TASK DESCRIPTION
Return the records exactly, keeping every line as it is.

RECORDS SUPPLIED
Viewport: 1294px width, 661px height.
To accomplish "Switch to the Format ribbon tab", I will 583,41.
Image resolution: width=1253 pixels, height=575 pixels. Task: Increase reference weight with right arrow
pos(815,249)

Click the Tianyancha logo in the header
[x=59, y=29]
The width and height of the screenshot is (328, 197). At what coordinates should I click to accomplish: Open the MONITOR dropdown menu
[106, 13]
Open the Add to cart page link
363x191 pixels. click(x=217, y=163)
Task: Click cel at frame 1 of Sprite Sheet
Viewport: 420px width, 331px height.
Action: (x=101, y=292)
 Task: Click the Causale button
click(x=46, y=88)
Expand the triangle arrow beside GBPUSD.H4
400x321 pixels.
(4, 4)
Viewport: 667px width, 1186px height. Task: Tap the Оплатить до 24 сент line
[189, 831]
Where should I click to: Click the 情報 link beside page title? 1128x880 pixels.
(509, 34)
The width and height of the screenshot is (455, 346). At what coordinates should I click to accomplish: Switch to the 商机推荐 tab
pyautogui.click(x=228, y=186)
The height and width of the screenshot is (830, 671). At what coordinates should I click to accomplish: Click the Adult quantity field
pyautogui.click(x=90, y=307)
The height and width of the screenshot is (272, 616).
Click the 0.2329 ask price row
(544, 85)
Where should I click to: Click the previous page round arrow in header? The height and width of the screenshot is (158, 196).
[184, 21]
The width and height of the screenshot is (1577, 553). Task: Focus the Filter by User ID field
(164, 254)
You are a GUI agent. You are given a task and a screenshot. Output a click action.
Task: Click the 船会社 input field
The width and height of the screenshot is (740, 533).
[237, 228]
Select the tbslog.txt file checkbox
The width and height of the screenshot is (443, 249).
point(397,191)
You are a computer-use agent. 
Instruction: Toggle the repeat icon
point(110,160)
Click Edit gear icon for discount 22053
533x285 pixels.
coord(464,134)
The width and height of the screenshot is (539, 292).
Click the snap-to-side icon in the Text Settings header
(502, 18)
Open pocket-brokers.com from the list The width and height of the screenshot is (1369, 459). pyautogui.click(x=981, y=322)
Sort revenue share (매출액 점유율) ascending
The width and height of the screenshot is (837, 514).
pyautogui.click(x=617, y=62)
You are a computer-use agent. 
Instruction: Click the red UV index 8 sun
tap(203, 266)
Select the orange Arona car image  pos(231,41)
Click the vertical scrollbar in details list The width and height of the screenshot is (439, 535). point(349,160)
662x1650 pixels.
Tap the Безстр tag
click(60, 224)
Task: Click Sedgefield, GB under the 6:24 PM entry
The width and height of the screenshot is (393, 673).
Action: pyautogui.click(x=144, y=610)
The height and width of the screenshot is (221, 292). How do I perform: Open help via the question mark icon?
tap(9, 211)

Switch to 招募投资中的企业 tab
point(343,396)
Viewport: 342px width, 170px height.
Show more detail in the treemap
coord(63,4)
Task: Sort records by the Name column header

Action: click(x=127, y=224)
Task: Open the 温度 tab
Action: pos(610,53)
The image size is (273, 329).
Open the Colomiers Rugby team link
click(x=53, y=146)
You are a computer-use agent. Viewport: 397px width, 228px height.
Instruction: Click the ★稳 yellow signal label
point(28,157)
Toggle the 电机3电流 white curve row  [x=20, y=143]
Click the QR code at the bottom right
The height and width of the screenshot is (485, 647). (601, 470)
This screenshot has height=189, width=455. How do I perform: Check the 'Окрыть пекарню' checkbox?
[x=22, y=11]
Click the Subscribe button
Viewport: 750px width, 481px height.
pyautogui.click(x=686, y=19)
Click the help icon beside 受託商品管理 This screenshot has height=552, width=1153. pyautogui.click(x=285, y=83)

WRITTEN ANSWER
Viewport: 1294px width, 661px height.
To accomplish "Switch to the Format ribbon tab", I will 583,41.
Image resolution: width=1253 pixels, height=575 pixels. Task: Increase reference weight with right arrow
pos(815,249)

Click the Tianyancha logo in the header
[x=59, y=29]
The width and height of the screenshot is (328, 197). At what coordinates should I click to accomplish: Open the MONITOR dropdown menu
[106, 13]
Open the Add to cart page link
363x191 pixels. click(x=217, y=163)
Task: Click cel at frame 1 of Sprite Sheet
Viewport: 420px width, 331px height.
Action: (x=101, y=292)
 Task: Click the Causale button
click(x=46, y=88)
Expand the triangle arrow beside GBPUSD.H4
400x321 pixels.
(4, 4)
Viewport: 667px width, 1186px height. Task: Tap the Оплатить до 24 сент line
[189, 831]
Where should I click to: Click the 情報 link beside page title? 1128x880 pixels.
(509, 34)
The width and height of the screenshot is (455, 346). At what coordinates should I click to accomplish: Switch to the 商机推荐 tab
pyautogui.click(x=228, y=186)
The height and width of the screenshot is (830, 671). At what coordinates should I click to accomplish: Click the Adult quantity field
pyautogui.click(x=90, y=307)
The height and width of the screenshot is (272, 616).
Click the 0.2329 ask price row
(544, 85)
Where should I click to: Click the previous page round arrow in header? The height and width of the screenshot is (158, 196).
[184, 21]
The width and height of the screenshot is (1577, 553). Task: Focus the Filter by User ID field
(164, 254)
You are a GUI agent. You are given a task and a screenshot. Output a click action.
Task: Click the 船会社 input field
The width and height of the screenshot is (740, 533).
[237, 228]
Select the tbslog.txt file checkbox
The width and height of the screenshot is (443, 249).
point(397,191)
You are a computer-use agent. 
Instruction: Toggle the repeat icon
point(110,160)
Click Edit gear icon for discount 22053
533x285 pixels.
coord(464,134)
The width and height of the screenshot is (539, 292).
Click the snap-to-side icon in the Text Settings header
(502, 18)
Open pocket-brokers.com from the list The width and height of the screenshot is (1369, 459). pyautogui.click(x=981, y=322)
Sort revenue share (매출액 점유율) ascending
The width and height of the screenshot is (837, 514).
pyautogui.click(x=617, y=62)
You are a computer-use agent. 
Instruction: Click the red UV index 8 sun
tap(203, 266)
Select the orange Arona car image  pos(231,41)
Click the vertical scrollbar in details list The width and height of the screenshot is (439, 535). point(349,160)
662x1650 pixels.
Tap the Безстр tag
click(60, 224)
Task: Click Sedgefield, GB under the 6:24 PM entry
The width and height of the screenshot is (393, 673).
Action: pyautogui.click(x=144, y=610)
The height and width of the screenshot is (221, 292). How do I perform: Open help via the question mark icon?
tap(9, 211)

Switch to 招募投资中的企业 tab
point(343,396)
Viewport: 342px width, 170px height.
Show more detail in the treemap
coord(63,4)
Task: Sort records by the Name column header

Action: click(x=127, y=224)
Task: Open the 温度 tab
Action: pos(610,53)
The image size is (273, 329).
Open the Colomiers Rugby team link
click(x=53, y=146)
You are a computer-use agent. Viewport: 397px width, 228px height.
Instruction: Click the ★稳 yellow signal label
point(28,157)
Toggle the 电机3电流 white curve row  [x=20, y=143]
Click the QR code at the bottom right
The height and width of the screenshot is (485, 647). (601, 470)
This screenshot has height=189, width=455. How do I perform: Check the 'Окрыть пекарню' checkbox?
[x=22, y=11]
Click the Subscribe button
Viewport: 750px width, 481px height.
pyautogui.click(x=686, y=19)
Click the help icon beside 受託商品管理 This screenshot has height=552, width=1153. pyautogui.click(x=285, y=83)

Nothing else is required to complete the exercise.